Please return only the lines from the one with "1024x593 pixels." through the final line of the data, unchanged, with pictures omitted.

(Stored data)
=== Section Start ===

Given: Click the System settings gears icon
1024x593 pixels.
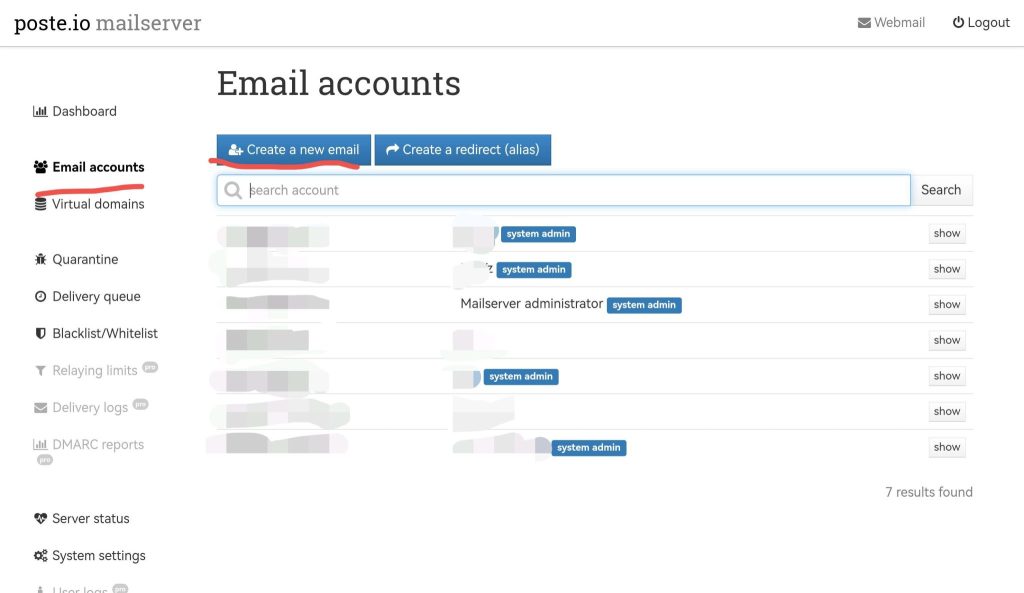Looking at the screenshot, I should point(40,556).
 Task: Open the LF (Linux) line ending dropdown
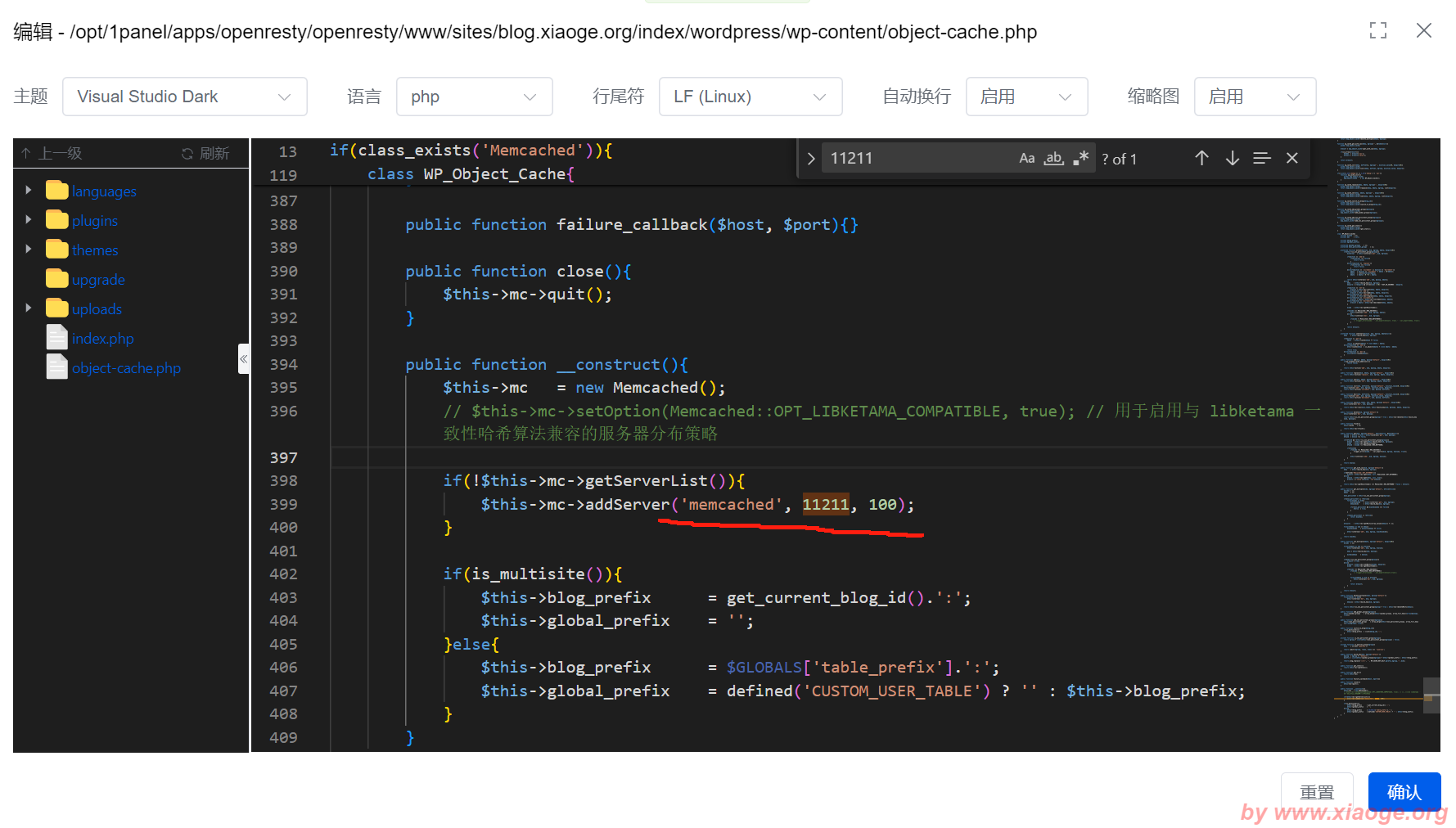pyautogui.click(x=750, y=97)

=== Section End ===

**WRITTEN SOLUTION**
1024x593 pixels.
Looking at the screenshot, I should point(40,556).
 Task: Open the LF (Linux) line ending dropdown
pyautogui.click(x=750, y=97)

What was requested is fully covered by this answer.